Maria refere que o marido «achava normal» bater nos próprios filhos, todos menores de idade na altura, pois «estava a educá-los ao agredi-los.» «Para ele era normal agredir os filhos e a mulher», afirma. As crianças acabavam por também ser vítimas do progenitor por tentarem defender a mãe das agressões. «Ele vinha embriagado e queria-me agredir. O meu filho não deixou e ele agrediu o nosso filho», acrescenta.

Muitos foram os episódios de violência física e psicológica de que esta mãe e filhos foram alvos e que originaram a saída de casa e os pedidos de auxílio. Maria procurou ajuda em casas de abrigo, mais do que uma vez, mas o acreditar nas palavras de arrependimento do marido levou a família a regressar sempre ao cenário de terror.

A Crescer procurou perceber de que forma uma mãe aborda o tema “violência doméstica” junto dos filhos e como é lidar com o facto de ver os filhos serem agredidos pelo próprio pai, sem conseguir impedir que tal aconteça.

Como é que uma mãe explica a uma criança o que é a violência doméstica?

Eu comecei por lhes explicar que aquilo que o pai fazia não era correto de se fazer. Porque aquilo que o pai fazia não se faz. Não se agride ninguém, seja companheiro, seja amigo, seja quem for. Eles acabavam por, principalmente o rapaz, perceber que era violência doméstica. À mais nova tive que lhe explicar que o que o pai fazia era incorreto, que não se pratica violência com ninguém.

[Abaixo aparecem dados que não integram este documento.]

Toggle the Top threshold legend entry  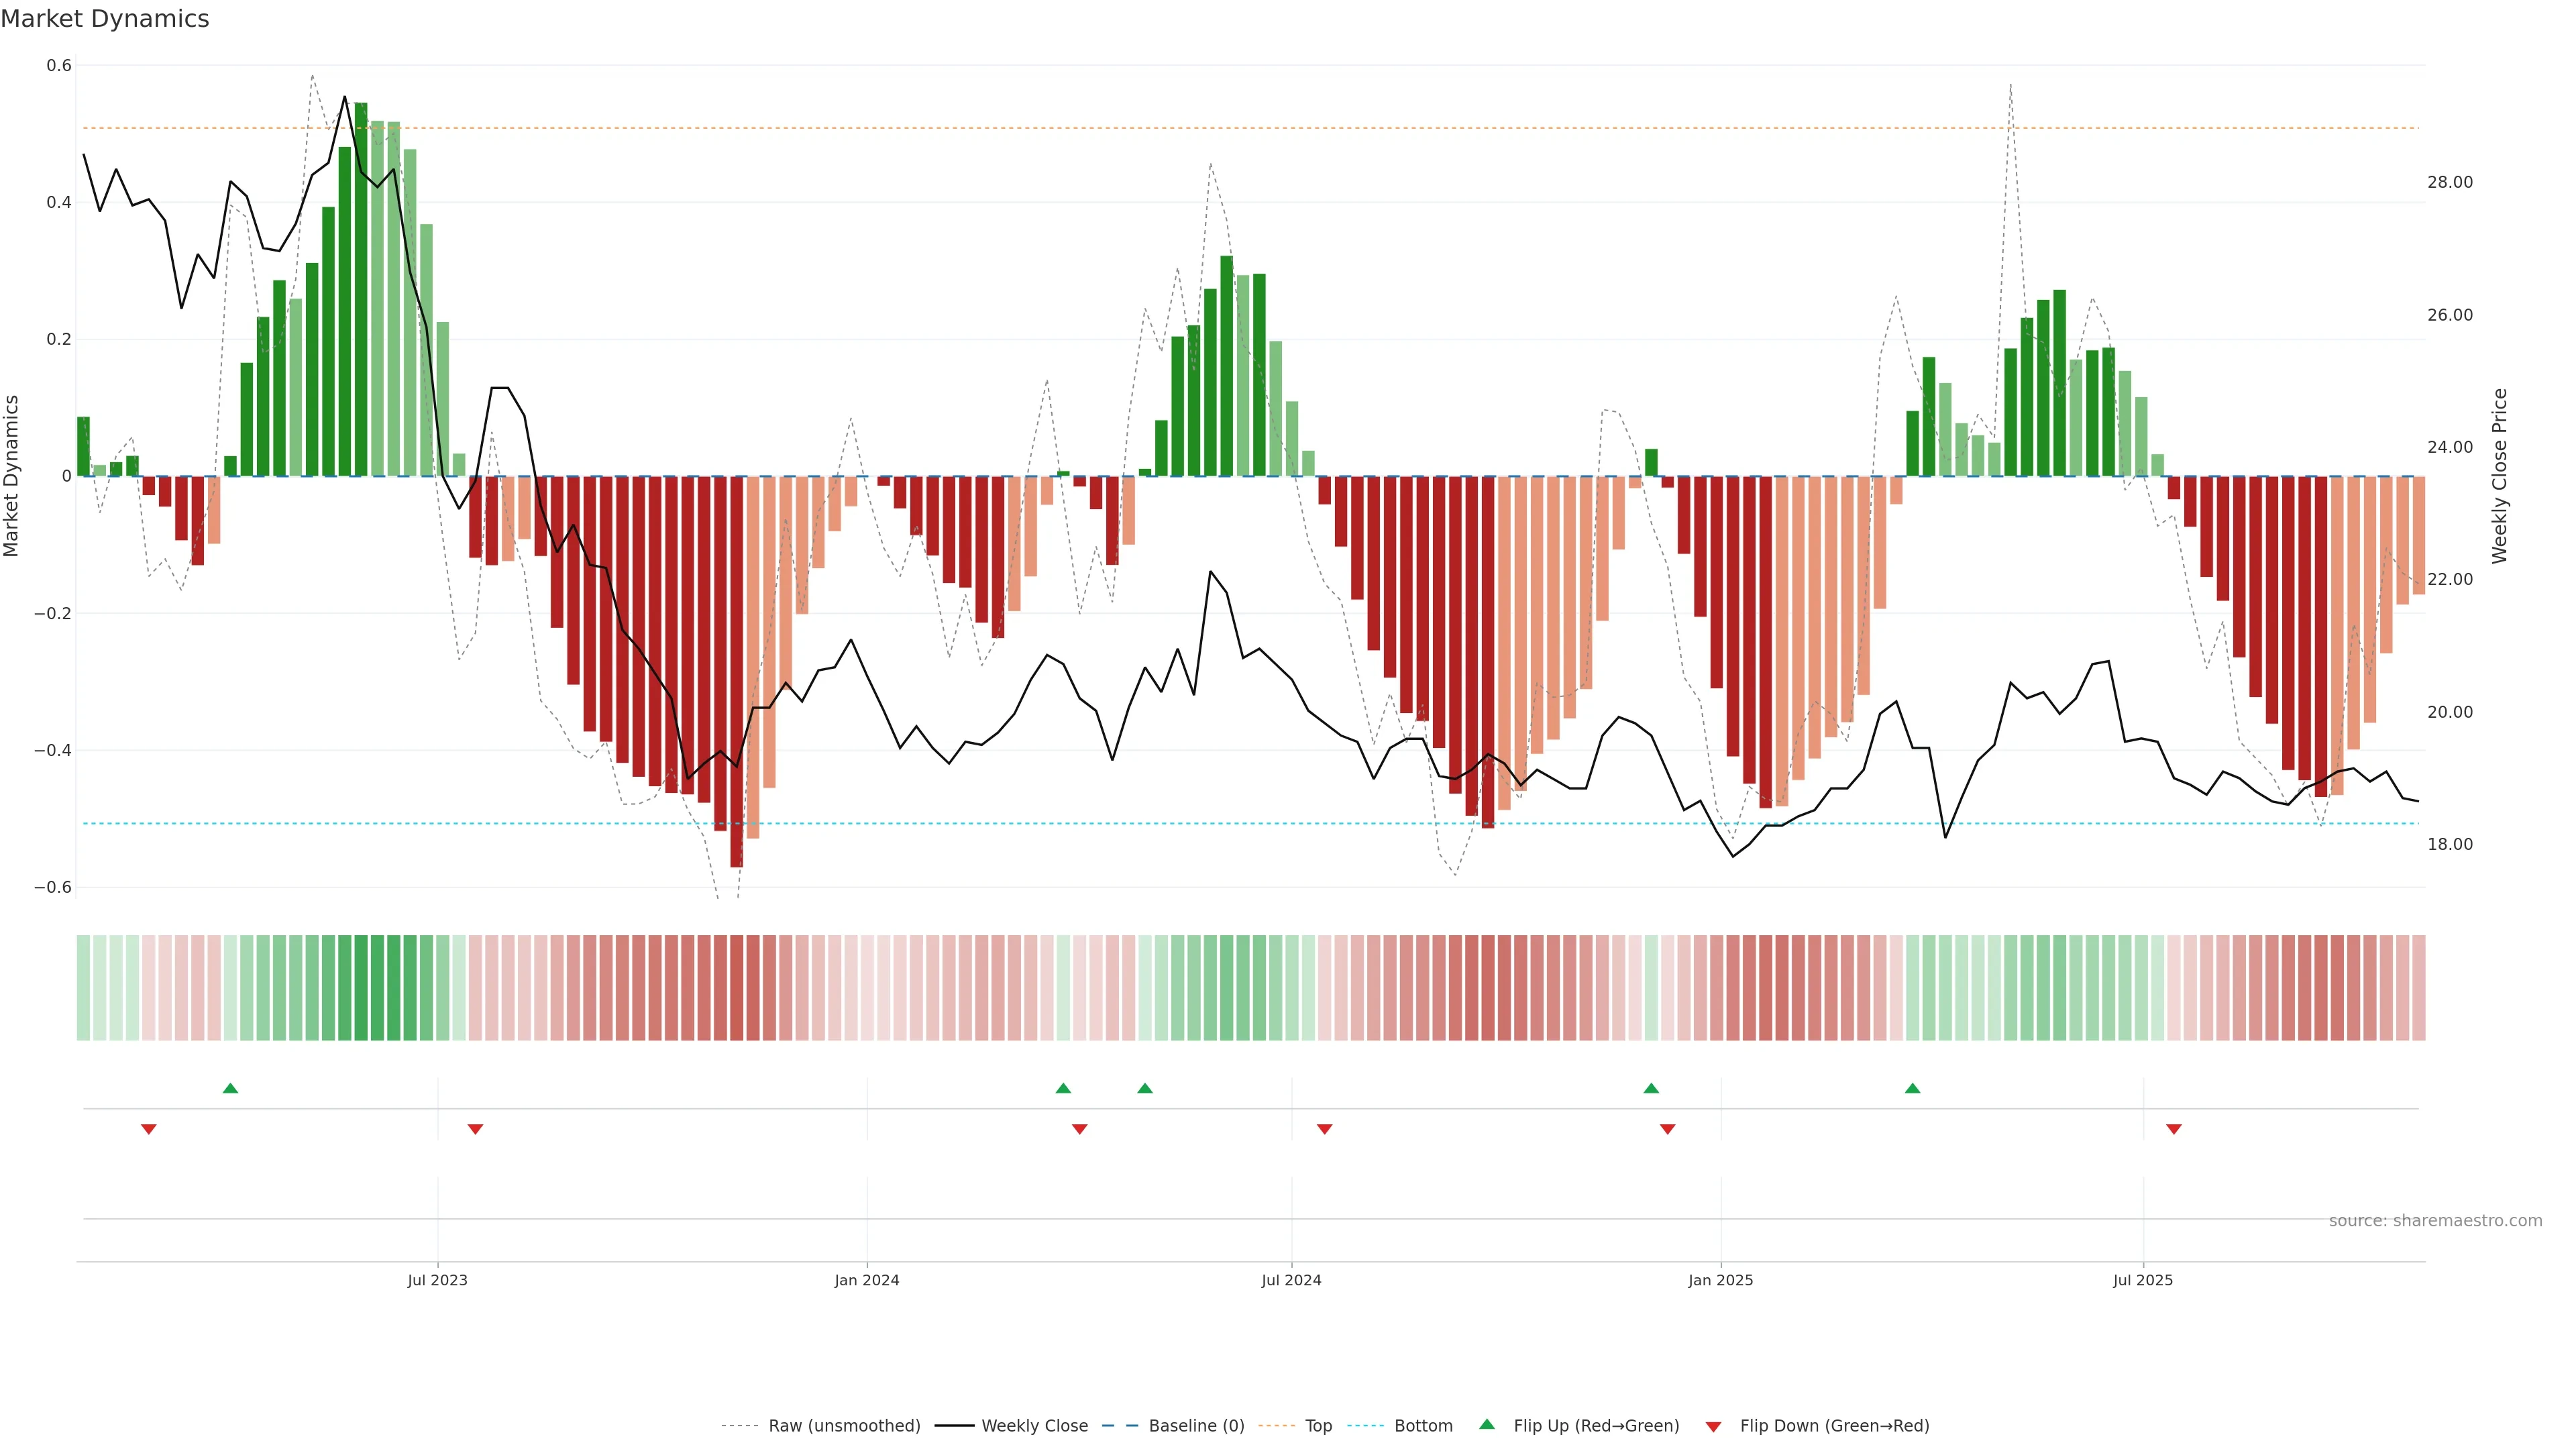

Que abordagem fazia aos seus filhos sobre os comportamentos do pai?

Eu dizia-lhes sempre que o que o pai fazia era incorreto. Nunca lhes disse que o pai era mau, mesmo quando saímos de casa e eu lhes perguntei se eles queriam continuar a ver o pai. Eu não precisava de lhes dizer que o pai era mau porque eles viam que o pai era mau. Só lhes dizia que certas atitudes que o pai tinha, que não se tinham, que aquilo não era correto. Mas eles próprios viram que o pai era uma pessoa muito má.

E para si, como foi ver os seus filhos serem agredidos pelo próprio pai?

Horrível. É um sentimento que eu vou carregar sempre, de não ter acabado com a relação mais cedo, de não ter saído de casa mais cedo porque ele não tinha o direito de agredi-los. Embora saiba que eles não me acusam e me perdoaram é um sentimento que eu não vou conseguir perdoar-me a mim própria.

Mãe e filhos foram obrigados a “mudarem-se” para Casa Abrigo

Foi em novembro de 2015 que Maria disse BASTA a toda uma vida de sofrimento e maus tratos. Durante cerca de um ano, esta mulher e os dois filhos mais novos – de 16 e 10 anos na altura – foram obrigados a começar do zero noutra zona do país.

Mudar de casa, de localidade, de escola e de amigos «não foi fácil.» «Para as crianças não é fácil. Eles têm que deixar os amigos deles, têm de deixar a escola, o meio onde vivem. Não é fácil mas pela tranquilidade que nós lá tínhamos na Casa Abrigo, pela paz e pelo sossego eles conseguiram fazer a transição, fazer novos amigos. Começar novamente do zero», diz.

Por não se saber onde estão localizadas as Casas Abrigo e para que as vítimas estejam sobre proteção, esta mãe e estas crianças nunca mais viram nem estiveram em contacto com o agressor. Este foi, entretanto, condenado a um ano de pena suspensa, estando ainda impedido de se aproximar e contactar com as vítimas.

Apesar de ainda viver com a sombra do medo de ser descoberta, Maria e os filhos recomeçaram do zero a Norte do país e confessam-se «felizes».

No primeiro trimestre de 2019 morreram 11 mulheres vítimas de violência doméstica

Segundo dados divulgados pela Polícia Judiciária, no primeiro trimestre do ano de 2019 foram registados 27 homicídios. Desses, 14 foram cometidos em contexto de violência doméstica, tendo sido assassinadas 11 mulheres, dois homens e uma criança com menos de três anos.